What Marketers and Researchers Can Learn From Each Other

At the Quirks Event in Chicago, FocusVision’s Zoe Dowling, Ph.D., SVP research, and Dawn Colossi, CMO, shared their experiences over the past year coming at common problems from the perspectives of marketing and research.

Dawn’s background was in backup and recovery technology before moving to MR software. At an earlier company, campaigns weren’t converting and weren’t showing up in the marketing dashboards. When drilling down into the behavioral data, she realized that prospects were touching many different campaigns over a long time, constructing their own buyer’s journey to explore their pain points and how her firm could solve it. So she created “a digital first, content-driven, customer-centric, data-driven, always-on marketing strategy” with an overarching campaign to tie everything together.

Where the researcher asks, “Why do people do what they do?”, the marketer asks, “How do I get people to respond?” It’s a yin-yang, made ever more critical by the fact that what used to work no longer works, with it harder than ever to get through the noise.

Research done right is impactful, digestible, and actionable. But too often in practice the reality of research is it can be ineffectual, expensive, and not actionable. Marketing done right is engaging, sticky, and also impactful. But the reality of marketing is its hard, noisy, and crowded.

When Dawn joined FocusVision, “sales people were literally screaming for leads” but Zoe stepped back to the big picture and brought back some really interesting questions: who is the customer, who is the decision maker, what are they trying to figure out, what pain points are they experiencing, what messages will rise above the noise?

In past roles, Dawn would ask sales and employees but not the customer. “When you build your marketing foundation on a shaky platform, it doesn’t stand up against opposition from sales or senior executives, resulting in changing direction many times, resulting in an inconsistent experience and a bifurcation of messaging.” Research provides the platform to build a marketing strategy correctly. “Zoe helped us put the customer in the middle of what we are trying to find out, rather than what sales, the execs, or the board thought. We came at marketing from a position of strength, talking to customers the way they want to be talked to.”
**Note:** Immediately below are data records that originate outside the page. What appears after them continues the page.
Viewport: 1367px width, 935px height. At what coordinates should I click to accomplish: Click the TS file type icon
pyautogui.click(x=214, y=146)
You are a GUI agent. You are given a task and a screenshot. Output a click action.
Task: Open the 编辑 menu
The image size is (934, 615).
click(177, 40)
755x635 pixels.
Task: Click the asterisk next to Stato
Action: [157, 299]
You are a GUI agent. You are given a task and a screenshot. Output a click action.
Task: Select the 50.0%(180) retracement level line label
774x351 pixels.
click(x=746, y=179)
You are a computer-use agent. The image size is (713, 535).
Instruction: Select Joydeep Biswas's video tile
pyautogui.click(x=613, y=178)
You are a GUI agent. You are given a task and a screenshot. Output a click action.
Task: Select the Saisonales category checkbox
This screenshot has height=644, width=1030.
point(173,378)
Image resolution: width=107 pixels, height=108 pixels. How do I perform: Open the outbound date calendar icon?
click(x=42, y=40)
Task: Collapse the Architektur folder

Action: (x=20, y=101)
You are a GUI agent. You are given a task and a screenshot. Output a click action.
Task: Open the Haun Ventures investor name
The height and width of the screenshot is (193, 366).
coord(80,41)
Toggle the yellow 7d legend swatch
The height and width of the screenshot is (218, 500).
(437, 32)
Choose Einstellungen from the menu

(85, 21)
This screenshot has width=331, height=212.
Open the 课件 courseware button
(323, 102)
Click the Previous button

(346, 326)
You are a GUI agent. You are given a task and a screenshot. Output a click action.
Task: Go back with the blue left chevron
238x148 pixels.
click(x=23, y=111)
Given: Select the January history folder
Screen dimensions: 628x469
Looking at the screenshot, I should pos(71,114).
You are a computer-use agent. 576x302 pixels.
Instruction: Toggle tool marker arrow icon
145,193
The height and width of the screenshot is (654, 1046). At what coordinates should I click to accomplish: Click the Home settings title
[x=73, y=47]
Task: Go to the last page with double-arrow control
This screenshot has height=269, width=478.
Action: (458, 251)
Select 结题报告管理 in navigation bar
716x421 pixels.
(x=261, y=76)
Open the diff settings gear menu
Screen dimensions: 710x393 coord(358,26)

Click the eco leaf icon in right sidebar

“To work together well,” Zoe said, “we followed three phases, which were not linear, but we jumped between them: translate, collaborate, and iterate.”

  • Translate – The languages of research and marketing are different enough to require some learning and translation. Zoe found it important to be embedded into the marketing team, to internalize the overarching goals and KPIs. Dawn wanted Zoe to translate data and changes in data, learning that a 0.1-point change in a mean on its own wasn’t significant, for instance. The translation was from why people do what they do to how FocusVision should respond.
  • Collaborate – Dawn hadn’t worked on a marketing team with a researcher before. “No one I had ever worked with had ever used research in technology marketing; the perception was that research was expensive and took a long time.” Zoe confessed that, as an introvert, she didn’t like to deliver bad news, but found it important to take a stand about shortcuts that would be insufficient, and she grew to recognize that that was part of the value she brought to the process. “We both want the same thing and the different perspectives coming at it make us stronger. We came together in the middle.”
  • Iterate –  Zoe did “short quick studies to get us in the right direction.” Zoe said, “we iterated begrudgingly, accepting that can’t do everything in one go, recognizing that no one piece of content is the end all, and that we have to iterate and evolve. In the last year, I have never gone back to past studies as much as I have this year – it is often still valid, though some things may be outdated, but we can build on it.” Dawn added, “It wasn’t just iterating on the research but on the marketing tactics as well. We did those small studies in the beginning while tackling big stuff, including a brand tracker, NPS tracker, and CSAT tracker.” Sales people often have a vantage point of the most recent customer or prospect they talked to. “I used the data to show where I was coming from and got support from the executive team and from the board – we now have the best alignment with sales I’ve ever seen, because the customer is at the middle. Iterating really helped.” She added, “Small data gives what people think, and big data shows their behavior in emails, on Linkedin, and on our web pages. We look at both sides of the data, and when the behavioral data is not supporting small data, we iterate.”

Zoe concluded: “We do need traditional research in a world of big data and automation. The skills that we have that are incredibly valued and required for marketing to be customer-centric.”